The code I used to generate the pictures on this article is on the market on GitHub. I solely checked out HStacks right here, however VStacks work in precisely the identical means for the vertical dimension.

SwiftUI’s format algorithm at all times follows this primary sample of proposed sizes and responses. Every of the built-in “primitive” views (e.g. fastened and versatile frames, stacks, Textual content, Picture, Spacer, shapes, padding, background, overlay) has a well-defined (if not at all times well-documented) format conduct that may be expressed as a perform (ProposedViewSize) -> CGSize. You’ll must be taught the conduct for view to work successfully with SwiftUI.
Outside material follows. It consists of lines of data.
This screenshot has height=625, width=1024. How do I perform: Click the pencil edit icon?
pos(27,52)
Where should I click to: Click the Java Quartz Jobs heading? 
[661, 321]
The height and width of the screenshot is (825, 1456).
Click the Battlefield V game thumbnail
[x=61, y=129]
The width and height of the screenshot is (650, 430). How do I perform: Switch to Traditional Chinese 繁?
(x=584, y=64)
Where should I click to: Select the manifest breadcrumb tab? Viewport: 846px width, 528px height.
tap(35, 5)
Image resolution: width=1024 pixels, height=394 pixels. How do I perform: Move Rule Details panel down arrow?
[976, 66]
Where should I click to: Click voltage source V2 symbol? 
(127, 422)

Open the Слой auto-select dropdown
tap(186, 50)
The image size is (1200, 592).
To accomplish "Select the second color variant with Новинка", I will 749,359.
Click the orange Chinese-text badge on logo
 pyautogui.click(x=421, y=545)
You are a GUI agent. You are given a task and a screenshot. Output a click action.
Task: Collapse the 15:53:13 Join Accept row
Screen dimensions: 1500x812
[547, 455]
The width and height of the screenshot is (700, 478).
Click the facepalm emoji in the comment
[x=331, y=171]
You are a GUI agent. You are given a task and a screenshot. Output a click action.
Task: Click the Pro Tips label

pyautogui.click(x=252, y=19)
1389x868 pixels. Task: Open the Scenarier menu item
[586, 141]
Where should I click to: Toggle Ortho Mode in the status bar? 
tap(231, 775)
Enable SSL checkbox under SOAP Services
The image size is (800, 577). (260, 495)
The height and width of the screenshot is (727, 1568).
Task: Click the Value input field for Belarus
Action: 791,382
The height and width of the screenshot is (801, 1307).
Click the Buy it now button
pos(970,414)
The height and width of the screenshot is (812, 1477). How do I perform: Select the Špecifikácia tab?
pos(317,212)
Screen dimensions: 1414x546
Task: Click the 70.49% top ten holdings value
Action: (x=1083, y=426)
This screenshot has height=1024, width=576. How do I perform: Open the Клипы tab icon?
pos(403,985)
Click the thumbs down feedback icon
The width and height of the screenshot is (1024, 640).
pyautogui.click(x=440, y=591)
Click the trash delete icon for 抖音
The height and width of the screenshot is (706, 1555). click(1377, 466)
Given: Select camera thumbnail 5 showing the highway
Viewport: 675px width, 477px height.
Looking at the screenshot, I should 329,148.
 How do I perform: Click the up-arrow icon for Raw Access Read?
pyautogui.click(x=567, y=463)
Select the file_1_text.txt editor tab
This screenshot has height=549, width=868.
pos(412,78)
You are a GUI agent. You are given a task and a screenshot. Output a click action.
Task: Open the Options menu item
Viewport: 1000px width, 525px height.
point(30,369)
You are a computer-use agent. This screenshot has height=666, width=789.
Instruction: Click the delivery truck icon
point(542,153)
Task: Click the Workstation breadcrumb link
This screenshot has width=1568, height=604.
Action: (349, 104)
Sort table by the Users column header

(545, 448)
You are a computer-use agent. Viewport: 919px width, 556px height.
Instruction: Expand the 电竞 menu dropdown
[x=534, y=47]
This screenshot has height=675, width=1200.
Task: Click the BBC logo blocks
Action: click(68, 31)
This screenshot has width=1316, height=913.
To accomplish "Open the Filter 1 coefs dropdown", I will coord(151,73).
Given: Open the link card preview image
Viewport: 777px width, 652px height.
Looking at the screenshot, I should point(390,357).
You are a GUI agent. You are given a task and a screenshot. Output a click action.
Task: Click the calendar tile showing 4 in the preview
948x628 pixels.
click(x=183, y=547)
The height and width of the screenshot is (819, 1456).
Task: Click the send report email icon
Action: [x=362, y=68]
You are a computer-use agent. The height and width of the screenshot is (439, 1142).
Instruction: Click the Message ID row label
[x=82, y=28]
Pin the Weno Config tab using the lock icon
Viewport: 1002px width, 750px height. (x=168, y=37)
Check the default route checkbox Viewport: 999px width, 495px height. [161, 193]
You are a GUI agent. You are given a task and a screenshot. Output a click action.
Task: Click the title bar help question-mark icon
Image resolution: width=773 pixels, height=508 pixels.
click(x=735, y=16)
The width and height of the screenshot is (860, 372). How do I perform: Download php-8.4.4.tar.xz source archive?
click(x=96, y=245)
A concrete lesson I’m taking away from this evaluation: HStack and VStack don’t deal with format as an optimization drawback that tries to search out the optimum answer for a set of constraints (autolayout type). Reasonably, they kind their kids in a selected means after which do a single proposal-and-response cross over them. If there’s area leftover on the finish, or if the accessible area isn’t sufficient, then so be it.